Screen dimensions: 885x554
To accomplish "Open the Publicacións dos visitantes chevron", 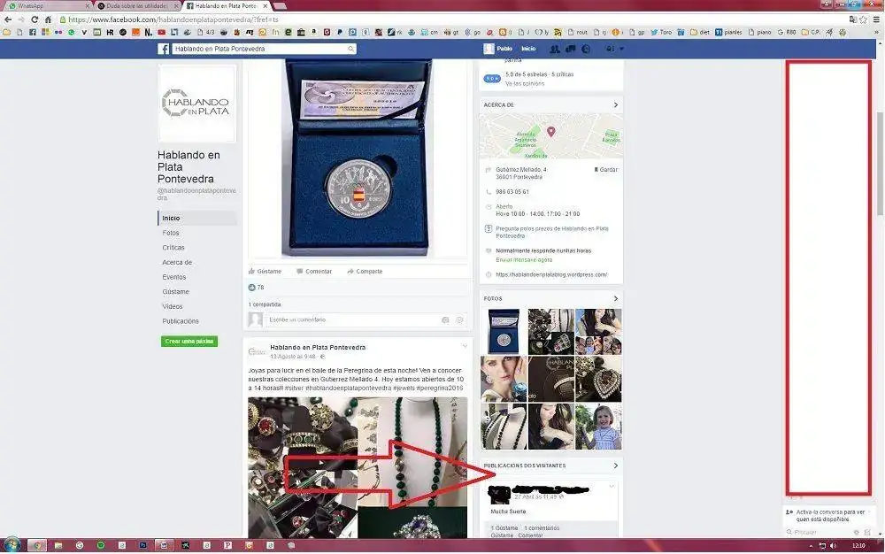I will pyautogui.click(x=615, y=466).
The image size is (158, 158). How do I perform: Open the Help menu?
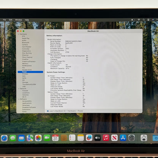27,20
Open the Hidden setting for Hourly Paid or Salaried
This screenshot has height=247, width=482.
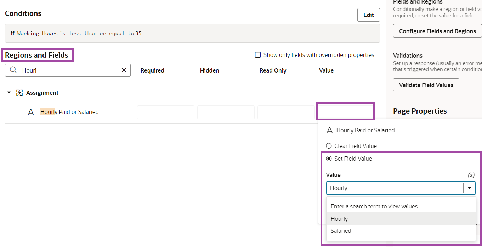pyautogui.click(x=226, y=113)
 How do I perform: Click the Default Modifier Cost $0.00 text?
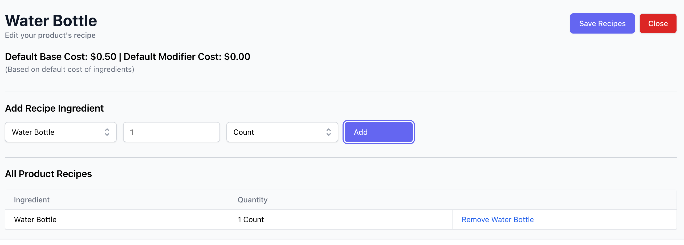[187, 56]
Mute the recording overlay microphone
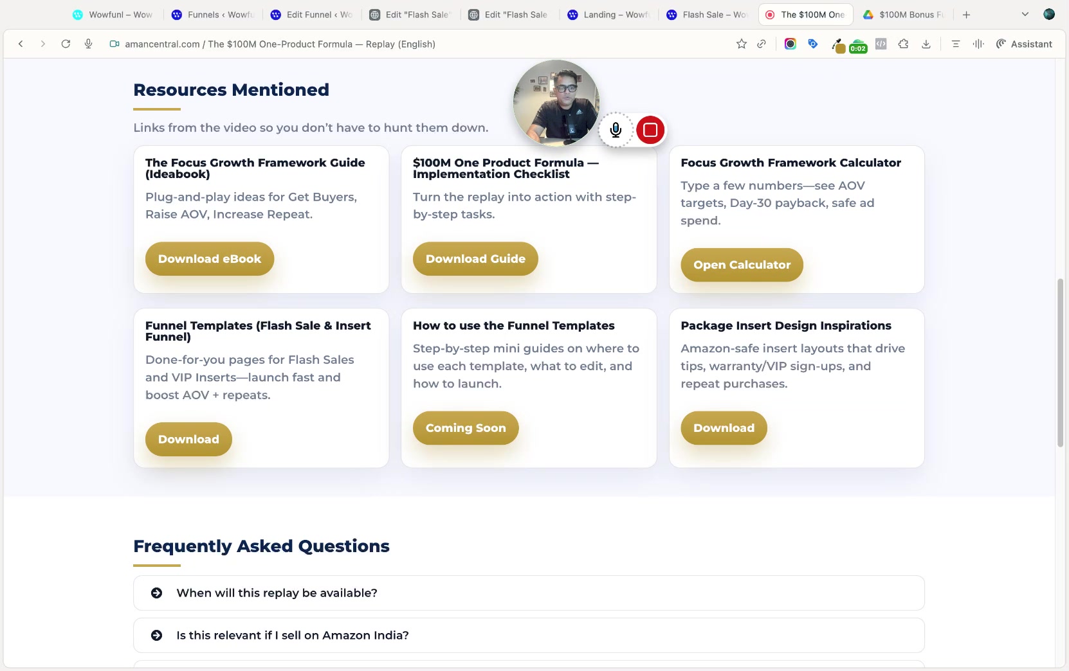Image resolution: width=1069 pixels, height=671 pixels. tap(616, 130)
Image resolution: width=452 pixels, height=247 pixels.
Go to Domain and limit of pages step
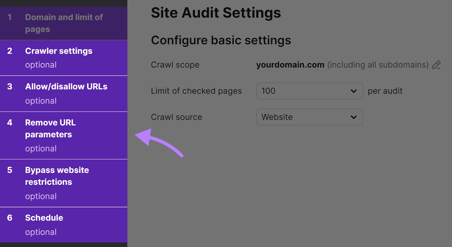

> **Exercise directions**
Starting at the line that holds "Image resolution: width=452", copy each line exactly through the end of the material above, keeping both ends and dropping the pictures.

> **Result for this task**
Image resolution: width=452 pixels, height=247 pixels.
Go to Domain and limit of pages step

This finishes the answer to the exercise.